Now—notice that neither notation (loose associations, flat affect) is a straightforward observation in the sense that logical positivists probably intended that term: I am not weighing a rock on a scale, after all. I am implicitly invoking a whole range of mediating and linking hypotheses--such as, “A tightly-associated train of thought does not contain three or more unrelated ideas within three contiguous sentences”—and reaching a clinical judgment. Inevitably, a measure of subjectivity inheres in all such judgments—including those in general medicine; for example, “This liver cell has borderline atypical morphology.” Nonetheless, my mental status exam is both “scientific” and “objective” according to the general criteria I have set forth.

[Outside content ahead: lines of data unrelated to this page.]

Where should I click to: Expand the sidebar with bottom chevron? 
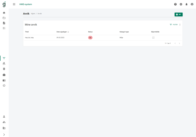pos(4,135)
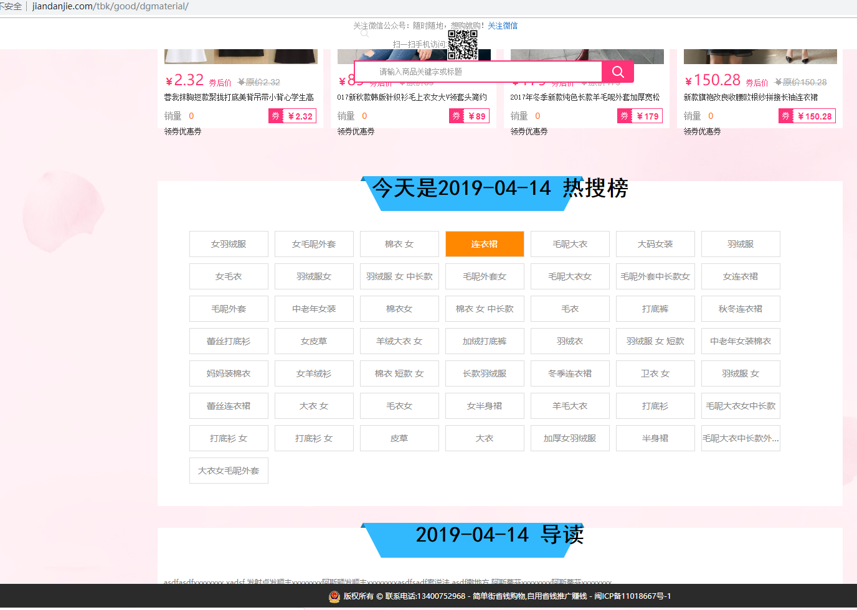Click the coupon icon beside ¥89
The height and width of the screenshot is (610, 857).
457,116
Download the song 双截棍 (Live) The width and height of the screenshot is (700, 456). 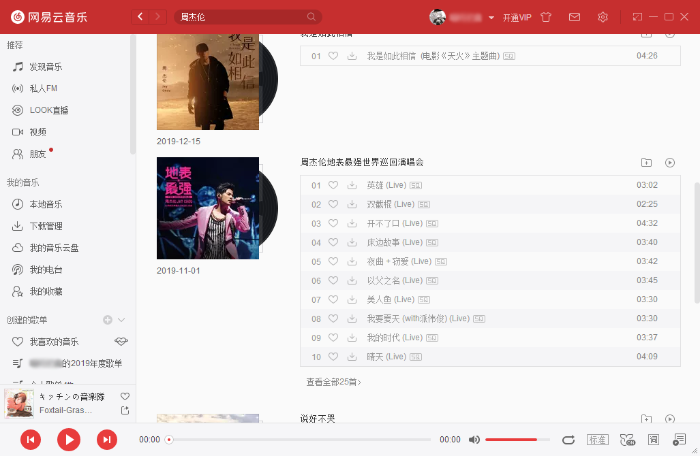point(352,204)
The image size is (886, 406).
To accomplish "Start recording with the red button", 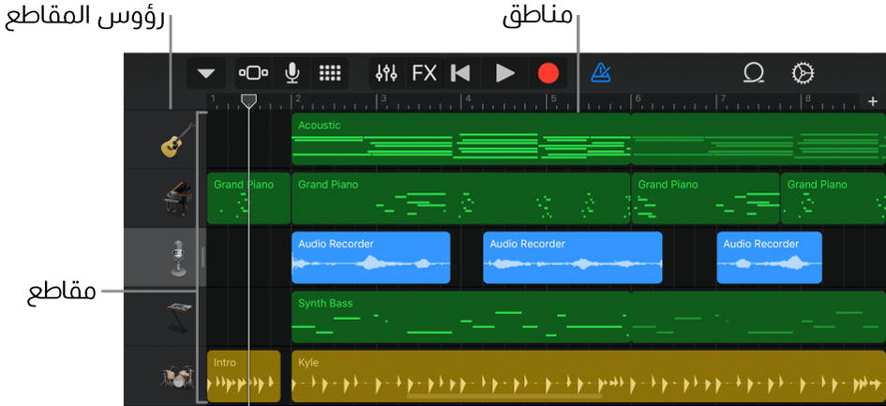I will [548, 73].
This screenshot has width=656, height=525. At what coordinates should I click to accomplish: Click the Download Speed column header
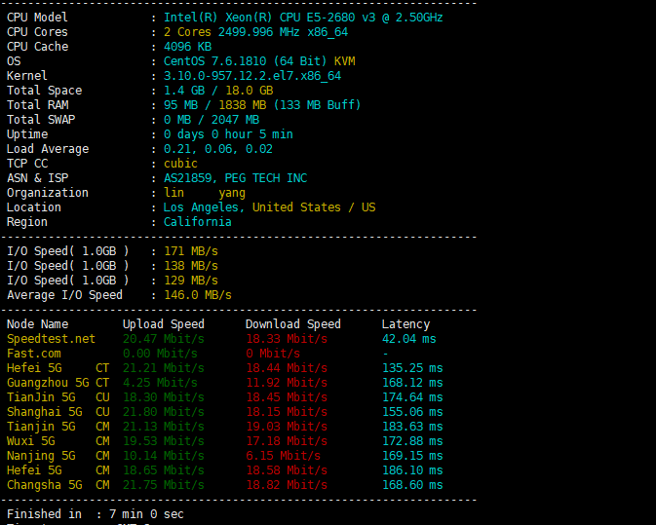[292, 324]
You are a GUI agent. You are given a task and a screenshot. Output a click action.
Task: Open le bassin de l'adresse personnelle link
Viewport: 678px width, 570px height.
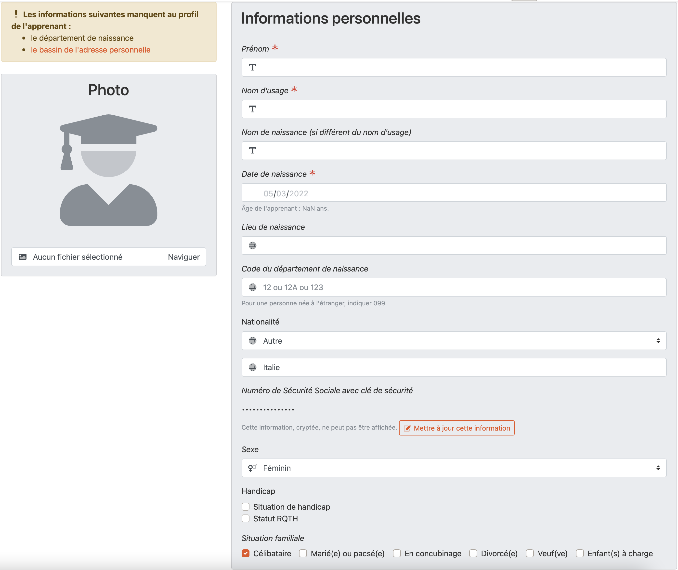91,49
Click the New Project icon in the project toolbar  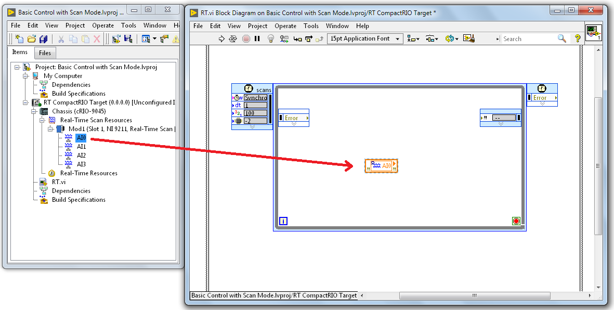click(x=19, y=39)
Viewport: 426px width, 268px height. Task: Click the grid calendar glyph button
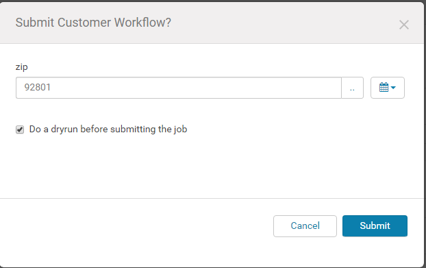click(x=388, y=88)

All this goes down the drain, however, if I allow that my observations are “just mine”—that they are, to use Prof. Boellstorff’s term, “non-replicable.” Indeed, one would be inclined to ask, “Why bother writing them down, if all your notations are non-replicable?” Our entire therapeutic approach to the patient assumes that our observations are largely replicable, both within the circumference of our own observations—eg, from session to session—and within the perceptual field of another competent clinician. (Of course, the patient’s mental status may vary according to mood polarity, course of illness, and many other factors). Without such a general expectation of “replicability”, it would make no sense asking another psychiatrist to care for our patients, when we are away!

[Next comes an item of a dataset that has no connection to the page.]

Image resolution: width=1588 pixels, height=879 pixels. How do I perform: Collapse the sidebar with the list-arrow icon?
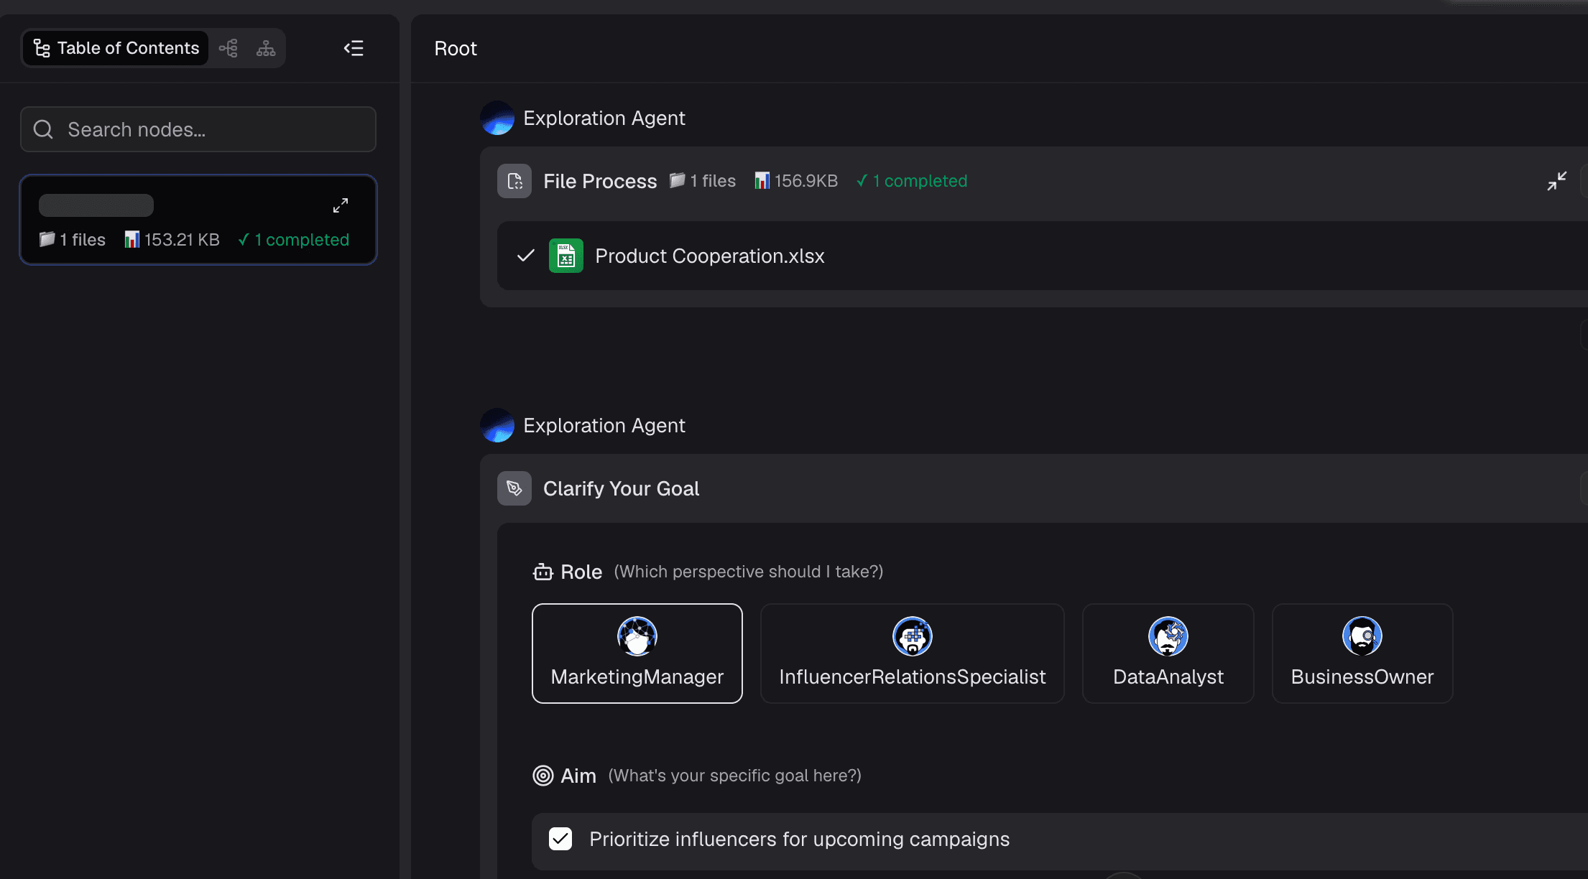coord(354,48)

I have argued previously that psychiatry is a human science; specifically, a science of meaning.4,7,8  This is not the same as a “physical science”, like, say, mineralogy or bacteriology—but it is a science nevertheless. However, contrary to the implication I read in Prof. Boellstorff’s letter, we cannot maintain our scientific bona fides unless we assume that our clinical observations can be replicated, to a large extent, by other clinicians. Finally, I want to be clear that psychiatry is also more than mere science: it is also an intense human encounter that defies formula or theorem. The patient cannot be merely an “It” to be “observed.” We must meet the patient empathically, in what Martin Buber called the “I-Thou” relationship. Therein lies the art—and the heart—of what we do as psychiatrists. 




1. Wade N.Anthropology a Science? Statement Deepens a Rift. New York Times, Dec. 9, 2010. Accessed at: http://www.nytimes.com/2010/12/10/science/10anthropology.html?_r=1
2.Pies R, Ghaemi SN, Thommai S. Getting it from both sides: Foundational and Antifoundational Critiques of Psychiatry. Psychiatric Times (in press)
3. Quine, W.V.O. (1951), "Two Dogmas of Empiricism," The Philosophical Review 60: 20-43. Reprinted in his 1953 From a Logical Point of View. Harvard University Press.
4. Pies R. Psychiatry Remains a Science, Whether or Not You Like DSM5 . Psychiatric Times. February 25, 2010.
5. Okasha S. Philosophy of Science. A Very Short Introduction. Oxford University Press, 2002, p. 125.
6. Sen A. Objectivity and position. [September 28, 2007]. Accessed at: www.globalhealth.harvard.edu/hcpds/wpweb/90_01.pdf. 7. Ghaemi SN. The Concepts of Psychiatry, Baltimore, Johns Hopkins University Press, 2003, pp. 90-93. 8. Wiggins OP, Schwartz MA. Is there a science of meaning? Integrative Psychiatry 1991;7:48-53.